What Are Embeddings
🧠
Converting Text into Numbers AI Understands
Computers cannot directly compare the meaning of two text strings. But they can compare numbers. Embeddings solve this by converting any piece of text into a dense numerical vector — a list of numbers that encodes the semantic meaning of that text.
💡 "Dog" and "Puppy" will have very similar embedding vectors. "Dog" and "Airplane" will have vectors that are far apart. This is meaning captured as math.
Vector Properties
🔢
What These Vectors Look Like
·High-dimensional — typically 512, 768, or 1536 numbers per vector
·Similar meaning = similar vectors — this enables semantic search
·Fixed size output — 5 words or 500 words produce the same size vector
Role in RAG
⚙️
Where Embeddings Are Used
1
At indexing timeEvery document chunk is embedded and stored in the vector store
2
At query timeThe user's question is also embedded — using the exact same model
⚠️ Always use the same embedding model for both indexing and querying. Mixing models produces meaningless comparisons and broken retrieval.
Popular Models
🎯
Which Model to Choose
·OpenAI text-embedding-3-small — Fast, affordable, excellent quality. Most popular production choice.

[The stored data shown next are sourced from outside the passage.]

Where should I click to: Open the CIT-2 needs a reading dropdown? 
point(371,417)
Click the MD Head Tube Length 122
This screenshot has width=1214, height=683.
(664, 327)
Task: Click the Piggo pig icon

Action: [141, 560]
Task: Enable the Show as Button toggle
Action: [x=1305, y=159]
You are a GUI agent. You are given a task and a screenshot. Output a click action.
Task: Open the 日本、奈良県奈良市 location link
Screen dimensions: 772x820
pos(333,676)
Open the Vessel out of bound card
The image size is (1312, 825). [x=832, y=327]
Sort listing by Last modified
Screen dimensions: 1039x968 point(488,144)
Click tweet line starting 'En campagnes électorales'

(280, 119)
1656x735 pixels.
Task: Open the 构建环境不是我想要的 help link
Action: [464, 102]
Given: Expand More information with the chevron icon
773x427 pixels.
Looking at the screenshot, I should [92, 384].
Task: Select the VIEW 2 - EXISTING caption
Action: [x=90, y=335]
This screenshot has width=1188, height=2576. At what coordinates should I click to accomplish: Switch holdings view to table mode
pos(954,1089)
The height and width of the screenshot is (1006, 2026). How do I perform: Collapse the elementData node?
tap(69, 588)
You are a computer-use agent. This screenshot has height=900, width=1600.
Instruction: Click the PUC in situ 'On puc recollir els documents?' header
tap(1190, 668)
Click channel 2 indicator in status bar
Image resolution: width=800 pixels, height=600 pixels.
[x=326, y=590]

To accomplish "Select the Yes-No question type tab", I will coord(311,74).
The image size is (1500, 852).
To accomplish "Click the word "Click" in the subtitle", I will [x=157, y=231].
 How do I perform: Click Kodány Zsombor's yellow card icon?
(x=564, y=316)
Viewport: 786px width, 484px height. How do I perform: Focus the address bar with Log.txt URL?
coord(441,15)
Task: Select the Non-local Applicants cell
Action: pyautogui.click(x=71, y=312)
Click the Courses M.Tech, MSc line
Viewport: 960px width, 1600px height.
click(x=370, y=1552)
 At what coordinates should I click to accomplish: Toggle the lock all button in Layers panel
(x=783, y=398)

·OpenAI text-embedding-3-large — Higher quality at higher cost — for demanding precision
·Sentence Transformers — Open source, runs locally, zero API cost — great for privacy
·HuggingFace BAAI/bge-small-en — Strong free choice, runs locally
Similarity Measurement
📐
How Similarity Is Calculated
Cosine Similarity measures the angle between two vectors. Score of 1.0 means identical meaning. Score of 0.0 means completely unrelated. This single number drives all retrieval decisions in RAG.
💡 Geometric intuition: two vectors pointing in the same direction are similar. Vectors pointing in opposite directions are very different.
✦
Embeddings are the core engine that makes RAG work. They translate the fuzzy concept of meaning into precise mathematics — vectors that can be compared, searched, and ranked. Use the same model consistently, choose based on your budget and privacy requirements, and your RAG system will retrieve with genuine semantic understanding.